_ACTIVITY_
Below are the records; count how many of their lines contain the word "computer" and give that number only.

[Stored data]
◆ ◆ ◆
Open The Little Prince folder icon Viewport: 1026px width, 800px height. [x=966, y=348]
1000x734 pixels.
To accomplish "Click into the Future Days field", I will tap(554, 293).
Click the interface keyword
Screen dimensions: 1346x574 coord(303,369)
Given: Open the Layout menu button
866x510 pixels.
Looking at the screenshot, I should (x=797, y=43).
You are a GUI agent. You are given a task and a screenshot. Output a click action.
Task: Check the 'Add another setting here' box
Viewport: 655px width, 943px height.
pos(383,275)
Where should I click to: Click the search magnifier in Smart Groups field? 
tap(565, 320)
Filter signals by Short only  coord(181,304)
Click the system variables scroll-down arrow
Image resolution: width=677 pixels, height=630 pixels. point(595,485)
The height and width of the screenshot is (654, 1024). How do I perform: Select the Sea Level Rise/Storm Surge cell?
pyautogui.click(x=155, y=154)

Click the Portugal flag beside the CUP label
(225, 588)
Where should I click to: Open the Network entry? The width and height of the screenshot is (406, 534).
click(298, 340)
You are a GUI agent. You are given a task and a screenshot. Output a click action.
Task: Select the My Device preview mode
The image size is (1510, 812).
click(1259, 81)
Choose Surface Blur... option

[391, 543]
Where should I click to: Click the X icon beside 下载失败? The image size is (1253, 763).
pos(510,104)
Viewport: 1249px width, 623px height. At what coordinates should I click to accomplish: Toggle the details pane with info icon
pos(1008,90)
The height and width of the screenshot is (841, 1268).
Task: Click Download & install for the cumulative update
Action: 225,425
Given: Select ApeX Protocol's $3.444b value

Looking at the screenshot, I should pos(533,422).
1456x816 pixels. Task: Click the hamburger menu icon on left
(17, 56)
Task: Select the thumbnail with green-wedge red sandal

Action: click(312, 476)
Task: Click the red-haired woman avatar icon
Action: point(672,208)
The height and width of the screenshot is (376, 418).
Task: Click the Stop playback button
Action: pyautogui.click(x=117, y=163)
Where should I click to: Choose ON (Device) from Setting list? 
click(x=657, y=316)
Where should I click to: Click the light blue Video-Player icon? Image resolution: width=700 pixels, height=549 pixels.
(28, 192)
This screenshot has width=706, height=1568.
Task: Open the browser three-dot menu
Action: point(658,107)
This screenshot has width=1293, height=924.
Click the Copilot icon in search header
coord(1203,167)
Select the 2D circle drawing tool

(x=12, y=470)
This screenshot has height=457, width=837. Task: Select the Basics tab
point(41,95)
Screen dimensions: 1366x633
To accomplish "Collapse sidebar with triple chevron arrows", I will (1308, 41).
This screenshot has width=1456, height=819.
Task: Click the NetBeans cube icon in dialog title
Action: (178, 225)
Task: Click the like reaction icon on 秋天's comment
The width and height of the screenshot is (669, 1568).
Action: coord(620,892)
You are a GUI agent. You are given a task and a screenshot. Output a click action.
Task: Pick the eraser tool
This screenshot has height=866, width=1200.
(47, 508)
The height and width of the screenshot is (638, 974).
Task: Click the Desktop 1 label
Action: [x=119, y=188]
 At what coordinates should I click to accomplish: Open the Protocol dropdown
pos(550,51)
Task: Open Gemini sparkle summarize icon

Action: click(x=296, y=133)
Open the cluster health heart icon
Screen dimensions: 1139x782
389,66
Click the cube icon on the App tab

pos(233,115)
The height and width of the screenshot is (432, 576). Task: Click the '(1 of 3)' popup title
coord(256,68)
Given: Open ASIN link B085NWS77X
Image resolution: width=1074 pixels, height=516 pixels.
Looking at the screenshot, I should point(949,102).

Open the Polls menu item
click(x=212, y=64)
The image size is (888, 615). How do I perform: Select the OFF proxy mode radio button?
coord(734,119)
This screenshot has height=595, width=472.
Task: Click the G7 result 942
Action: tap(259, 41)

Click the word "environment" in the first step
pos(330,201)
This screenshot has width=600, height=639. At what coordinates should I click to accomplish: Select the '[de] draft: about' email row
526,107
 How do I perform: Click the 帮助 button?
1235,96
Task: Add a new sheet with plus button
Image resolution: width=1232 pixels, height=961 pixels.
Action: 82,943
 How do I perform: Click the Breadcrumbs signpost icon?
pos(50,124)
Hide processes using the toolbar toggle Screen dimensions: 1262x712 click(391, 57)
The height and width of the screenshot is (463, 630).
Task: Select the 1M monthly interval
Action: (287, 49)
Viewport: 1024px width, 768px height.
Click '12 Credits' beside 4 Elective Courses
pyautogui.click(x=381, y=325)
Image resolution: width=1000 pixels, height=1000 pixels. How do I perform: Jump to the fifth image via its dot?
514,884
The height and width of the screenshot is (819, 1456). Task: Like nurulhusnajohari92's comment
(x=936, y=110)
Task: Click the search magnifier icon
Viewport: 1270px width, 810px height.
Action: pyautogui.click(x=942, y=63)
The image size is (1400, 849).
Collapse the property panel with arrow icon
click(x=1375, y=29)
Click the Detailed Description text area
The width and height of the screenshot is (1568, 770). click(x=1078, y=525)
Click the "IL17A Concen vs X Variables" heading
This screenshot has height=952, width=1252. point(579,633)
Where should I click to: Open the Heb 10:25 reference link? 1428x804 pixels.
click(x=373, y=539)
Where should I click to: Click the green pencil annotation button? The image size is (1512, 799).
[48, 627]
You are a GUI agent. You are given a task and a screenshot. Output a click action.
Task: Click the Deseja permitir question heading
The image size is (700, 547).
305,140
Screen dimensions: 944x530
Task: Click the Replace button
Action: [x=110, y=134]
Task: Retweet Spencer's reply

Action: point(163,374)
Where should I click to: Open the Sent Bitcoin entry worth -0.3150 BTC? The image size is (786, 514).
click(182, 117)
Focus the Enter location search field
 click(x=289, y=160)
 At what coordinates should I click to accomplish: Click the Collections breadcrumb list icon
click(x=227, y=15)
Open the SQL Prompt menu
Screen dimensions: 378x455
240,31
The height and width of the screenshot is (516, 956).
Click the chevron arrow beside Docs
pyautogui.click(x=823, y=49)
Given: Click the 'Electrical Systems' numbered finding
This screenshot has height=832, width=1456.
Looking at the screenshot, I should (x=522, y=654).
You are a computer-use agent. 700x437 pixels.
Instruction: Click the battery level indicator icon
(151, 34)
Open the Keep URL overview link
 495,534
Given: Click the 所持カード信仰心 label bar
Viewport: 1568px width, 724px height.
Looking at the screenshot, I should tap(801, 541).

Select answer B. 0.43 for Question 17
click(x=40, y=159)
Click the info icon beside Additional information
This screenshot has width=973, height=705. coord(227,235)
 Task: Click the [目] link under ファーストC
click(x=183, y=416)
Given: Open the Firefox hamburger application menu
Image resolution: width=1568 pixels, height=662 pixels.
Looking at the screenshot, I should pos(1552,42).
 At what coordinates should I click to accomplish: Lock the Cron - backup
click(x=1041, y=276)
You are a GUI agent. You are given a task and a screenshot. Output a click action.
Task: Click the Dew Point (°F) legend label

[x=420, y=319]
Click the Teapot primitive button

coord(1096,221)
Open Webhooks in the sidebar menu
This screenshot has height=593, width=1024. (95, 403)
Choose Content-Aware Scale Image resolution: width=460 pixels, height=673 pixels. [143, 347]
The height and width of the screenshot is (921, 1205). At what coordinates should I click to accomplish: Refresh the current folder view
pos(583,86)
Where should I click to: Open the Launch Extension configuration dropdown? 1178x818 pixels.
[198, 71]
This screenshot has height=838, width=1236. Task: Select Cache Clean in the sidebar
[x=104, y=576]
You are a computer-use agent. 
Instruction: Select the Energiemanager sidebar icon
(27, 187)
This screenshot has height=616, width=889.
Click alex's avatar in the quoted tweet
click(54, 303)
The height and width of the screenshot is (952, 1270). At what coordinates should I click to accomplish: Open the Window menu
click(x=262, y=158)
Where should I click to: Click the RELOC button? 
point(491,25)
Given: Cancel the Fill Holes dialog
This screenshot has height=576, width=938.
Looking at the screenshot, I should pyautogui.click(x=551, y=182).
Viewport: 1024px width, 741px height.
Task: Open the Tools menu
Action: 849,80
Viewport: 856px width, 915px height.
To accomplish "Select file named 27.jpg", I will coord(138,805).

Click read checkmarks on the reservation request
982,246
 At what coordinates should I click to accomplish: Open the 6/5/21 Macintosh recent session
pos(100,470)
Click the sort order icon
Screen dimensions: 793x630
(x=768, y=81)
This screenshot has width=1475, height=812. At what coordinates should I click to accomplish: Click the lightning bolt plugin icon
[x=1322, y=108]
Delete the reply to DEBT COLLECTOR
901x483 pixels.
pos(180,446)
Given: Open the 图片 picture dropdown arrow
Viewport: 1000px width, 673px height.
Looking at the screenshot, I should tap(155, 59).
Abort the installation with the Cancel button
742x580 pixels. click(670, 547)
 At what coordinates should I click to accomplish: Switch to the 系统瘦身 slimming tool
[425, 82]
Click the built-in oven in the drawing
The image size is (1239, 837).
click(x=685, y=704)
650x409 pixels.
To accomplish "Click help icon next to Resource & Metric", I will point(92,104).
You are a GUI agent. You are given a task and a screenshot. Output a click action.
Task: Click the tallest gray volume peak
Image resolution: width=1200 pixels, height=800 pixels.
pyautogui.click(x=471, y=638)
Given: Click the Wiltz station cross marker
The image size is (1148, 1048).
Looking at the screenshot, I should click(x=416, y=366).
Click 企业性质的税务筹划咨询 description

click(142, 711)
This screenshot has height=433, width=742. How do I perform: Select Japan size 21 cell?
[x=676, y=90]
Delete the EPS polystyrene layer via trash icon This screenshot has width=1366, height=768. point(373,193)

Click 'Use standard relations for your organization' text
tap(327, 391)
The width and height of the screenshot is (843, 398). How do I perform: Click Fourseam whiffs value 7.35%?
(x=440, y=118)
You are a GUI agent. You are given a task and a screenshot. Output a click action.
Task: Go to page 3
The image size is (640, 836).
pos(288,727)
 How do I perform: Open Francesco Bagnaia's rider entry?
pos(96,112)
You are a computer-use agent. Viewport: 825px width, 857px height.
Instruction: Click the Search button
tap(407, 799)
◆ ◆ ◆
_REPLY TO THE TASK_
3